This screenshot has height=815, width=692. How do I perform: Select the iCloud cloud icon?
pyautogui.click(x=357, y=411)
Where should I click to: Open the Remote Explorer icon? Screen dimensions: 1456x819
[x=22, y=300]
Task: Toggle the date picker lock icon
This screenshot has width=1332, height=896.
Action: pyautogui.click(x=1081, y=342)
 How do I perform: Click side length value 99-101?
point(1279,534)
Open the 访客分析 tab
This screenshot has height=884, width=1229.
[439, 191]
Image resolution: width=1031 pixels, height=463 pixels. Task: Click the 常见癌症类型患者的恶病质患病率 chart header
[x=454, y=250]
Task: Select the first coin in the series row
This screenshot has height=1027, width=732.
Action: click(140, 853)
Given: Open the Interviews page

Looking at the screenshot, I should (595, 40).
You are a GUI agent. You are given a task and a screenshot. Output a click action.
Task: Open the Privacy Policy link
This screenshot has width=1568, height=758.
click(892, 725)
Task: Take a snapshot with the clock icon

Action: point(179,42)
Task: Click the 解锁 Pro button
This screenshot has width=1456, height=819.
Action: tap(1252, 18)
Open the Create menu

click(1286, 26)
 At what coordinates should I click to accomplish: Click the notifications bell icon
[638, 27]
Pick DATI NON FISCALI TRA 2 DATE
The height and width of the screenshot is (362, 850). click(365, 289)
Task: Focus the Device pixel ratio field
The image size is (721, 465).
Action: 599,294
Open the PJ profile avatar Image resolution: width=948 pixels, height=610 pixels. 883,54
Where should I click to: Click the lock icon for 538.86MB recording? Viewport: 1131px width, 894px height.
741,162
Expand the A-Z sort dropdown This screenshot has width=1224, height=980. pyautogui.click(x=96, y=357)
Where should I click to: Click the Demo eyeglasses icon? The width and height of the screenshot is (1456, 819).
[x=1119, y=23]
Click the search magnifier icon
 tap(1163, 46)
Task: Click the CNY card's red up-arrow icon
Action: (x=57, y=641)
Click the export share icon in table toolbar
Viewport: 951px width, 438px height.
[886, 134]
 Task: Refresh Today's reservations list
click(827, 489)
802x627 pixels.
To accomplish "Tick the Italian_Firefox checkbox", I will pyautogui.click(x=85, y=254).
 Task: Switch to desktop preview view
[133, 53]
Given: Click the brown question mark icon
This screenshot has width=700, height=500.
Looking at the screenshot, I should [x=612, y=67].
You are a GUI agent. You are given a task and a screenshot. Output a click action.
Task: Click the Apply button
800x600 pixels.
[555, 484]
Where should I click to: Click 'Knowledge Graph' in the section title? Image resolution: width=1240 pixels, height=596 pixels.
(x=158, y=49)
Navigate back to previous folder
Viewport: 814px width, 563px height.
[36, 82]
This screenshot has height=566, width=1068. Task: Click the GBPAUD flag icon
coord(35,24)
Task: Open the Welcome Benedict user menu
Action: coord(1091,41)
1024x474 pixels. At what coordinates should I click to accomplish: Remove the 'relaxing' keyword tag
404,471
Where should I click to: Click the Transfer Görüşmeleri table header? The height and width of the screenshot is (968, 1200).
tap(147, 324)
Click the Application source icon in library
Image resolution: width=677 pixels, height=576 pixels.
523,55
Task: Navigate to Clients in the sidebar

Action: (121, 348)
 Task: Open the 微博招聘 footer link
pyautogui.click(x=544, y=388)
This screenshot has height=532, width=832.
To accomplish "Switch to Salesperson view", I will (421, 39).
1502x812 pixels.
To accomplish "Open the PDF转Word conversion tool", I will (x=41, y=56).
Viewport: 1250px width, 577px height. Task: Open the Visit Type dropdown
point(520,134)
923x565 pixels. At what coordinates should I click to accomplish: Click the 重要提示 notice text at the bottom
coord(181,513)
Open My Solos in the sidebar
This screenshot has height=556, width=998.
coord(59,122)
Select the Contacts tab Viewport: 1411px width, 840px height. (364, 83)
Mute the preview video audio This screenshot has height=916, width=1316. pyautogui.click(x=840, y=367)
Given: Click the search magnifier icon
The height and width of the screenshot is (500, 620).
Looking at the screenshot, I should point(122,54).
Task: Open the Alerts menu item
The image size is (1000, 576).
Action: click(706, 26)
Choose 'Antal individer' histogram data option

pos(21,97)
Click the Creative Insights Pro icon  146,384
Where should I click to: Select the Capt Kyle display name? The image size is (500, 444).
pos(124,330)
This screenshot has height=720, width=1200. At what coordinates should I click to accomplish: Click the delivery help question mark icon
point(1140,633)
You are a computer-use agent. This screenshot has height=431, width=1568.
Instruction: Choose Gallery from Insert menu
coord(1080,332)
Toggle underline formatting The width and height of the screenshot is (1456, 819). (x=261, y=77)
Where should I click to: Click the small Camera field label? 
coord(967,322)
------------
§ **What you have to do**
Convert all of the material above into a JSON list of strings, one string per line, leaving out blank lines.

§ **Response to the task**
[
  "This screenshot has height=815, width=692. How do I perform: Select the iCloud cloud icon?",
  "pyautogui.click(x=357, y=411)",
  "Where should I click to: Open the Remote Explorer icon? Screen dimensions: 1456x819",
  "[x=22, y=300]",
  "Task: Toggle the date picker lock icon",
  "This screenshot has width=1332, height=896.",
  "Action: pyautogui.click(x=1081, y=342)",
  " How do I perform: Click side length value 99-101?",
  "point(1279,534)",
  "Open the 访客分析 tab",
  "This screenshot has height=884, width=1229.",
  "[439, 191]",
  "Image resolution: width=1031 pixels, height=463 pixels. Task: Click the 常见癌症类型患者的恶病质患病率 chart header",
  "[x=454, y=250]",
  "Task: Select the first coin in the series row",
  "This screenshot has height=1027, width=732.",
  "Action: click(140, 853)",
  "Given: Open the Interviews page",
  "Looking at the screenshot, I should (595, 40).",
  "You are a GUI agent. You are given a task and a screenshot. Output a click action.",
  "Task: Open the Privacy Policy link",
  "This screenshot has width=1568, height=758.",
  "click(892, 725)",
  "Task: Take a snapshot with the clock icon",
  "Action: point(179,42)",
  "Task: Click the 解锁 Pro button",
  "This screenshot has width=1456, height=819.",
  "Action: tap(1252, 18)",
  "Open the Create menu",
  "click(1286, 26)",
  " At what coordinates should I click to accomplish: Click the notifications bell icon",
  "[638, 27]",
  "Pick DATI NON FISCALI TRA 2 DATE",
  "The height and width of the screenshot is (362, 850). click(365, 289)",
  "Task: Focus the Device pixel ratio field",
  "The image size is (721, 465).",
  "Action: 599,294",
  "Open the PJ profile avatar Image resolution: width=948 pixels, height=610 pixels. 883,54",
  "Where should I click to: Click the lock icon for 538.86MB recording? Viewport: 1131px width, 894px height.",
  "741,162",
  "Expand the A-Z sort dropdown This screenshot has width=1224, height=980. pyautogui.click(x=96, y=357)",
  "Where should I click to: Click the Demo eyeglasses icon? The width and height of the screenshot is (1456, 819).",
  "[x=1119, y=23]",
  "Click the search magnifier icon",
  " tap(1163, 46)",
  "Task: Click the CNY card's red up-arrow icon",
  "Action: (x=57, y=641)",
  "Click the export share icon in table toolbar",
  "Viewport: 951px width, 438px height.",
  "[886, 134]",
  " Task: Refresh Today's reservations list",
  "click(827, 489)",
  "802x627 pixels.",
  "To accomplish \"Tick the Italian_Firefox checkbox\", I will pyautogui.click(x=85, y=254).",
  " Task: Switch to desktop preview view",
  "[133, 53]",
  "Given: Click the brown question mark icon",
  "This screenshot has width=700, height=500.",
  "Looking at the screenshot, I should [x=612, y=67].",
  "You are a GUI agent. You are given a task and a screenshot. Output a click action.",
  "Task: Click the Apply button",
  "800x600 pixels.",
  "[555, 484]",
  "Where should I click to: Click 'Knowledge Graph' in the section title? Image resolution: width=1240 pixels, height=596 pixels.",
  "(x=158, y=49)",
  "Navigate back to previous folder",
  "Viewport: 814px width, 563px height.",
  "[36, 82]",
  "This screenshot has height=566, width=1068. Task: Click the GBPAUD flag icon",
  "coord(35,24)",
  "Task: Open the Welcome Benedict user menu",
  "Action: coord(1091,41)",
  "1024x474 pixels. At what coordinates should I click to accomplish: Remove the 'relaxing' keyword tag",
  "404,471",
  "Where should I click to: Click the Transfer Görüşmeleri table header? The height and width of the screenshot is (968, 1200).",
  "tap(147, 324)",
  "Click the Application source icon in library",
  "Image resolution: width=677 pixels, height=576 pixels.",
  "523,55",
  "Task: Navigate to Clients in the sidebar",
  "Action: (121, 348)",
  " Task: Open the 微博招聘 footer link",
  "pyautogui.click(x=544, y=388)",
  "This screenshot has height=532, width=832.",
  "To accomplish \"Switch to Salesperson view\", I will (421, 39).",
  "1502x812 pixels.",
  "To accomplish \"Open the PDF转Word conversion tool\", I will (x=41, y=56).",
  "Viewport: 1250px width, 577px height. Task: Open the Visit Type dropdown",
  "point(520,134)",
  "923x565 pixels. At what coordinates should I click to accomplish: Click the 重要提示 notice text at the bottom",
  "coord(181,513)",
  "Open My Solos in the sidebar",
  "This screenshot has height=556, width=998.",
  "coord(59,122)",
  "Select the Contacts tab Viewport: 1411px width, 840px height. (364, 83)",
  "Mute the preview video audio This screenshot has height=916, width=1316. pyautogui.click(x=840, y=367)",
  "Given: Click the search magnifier icon",
  "The height and width of the screenshot is (500, 620).",
  "Looking at the screenshot, I should point(122,54).",
  "Task: Open the Alerts menu item",
  "The image size is (1000, 576).",
  "Action: click(706, 26)",
  "Choose 'Antal individer' histogram data option",
  "pos(21,97)",
  "Click the Creative Insights Pro icon  146,384",
  "Where should I click to: Select the Capt Kyle display name? The image size is (500, 444).",
  "pos(124,330)",
  "This screenshot has height=720, width=1200. At what coordinates should I click to accomplish: Click the delivery help question mark icon",
  "point(1140,633)",
  "You are a computer-use agent. This screenshot has height=431, width=1568.",
  "Instruction: Choose Gallery from Insert menu",
  "coord(1080,332)",
  "Toggle underline formatting The width and height of the screenshot is (1456, 819). (x=261, y=77)",
  "Where should I click to: Click the small Camera field label? ",
  "coord(967,322)"
]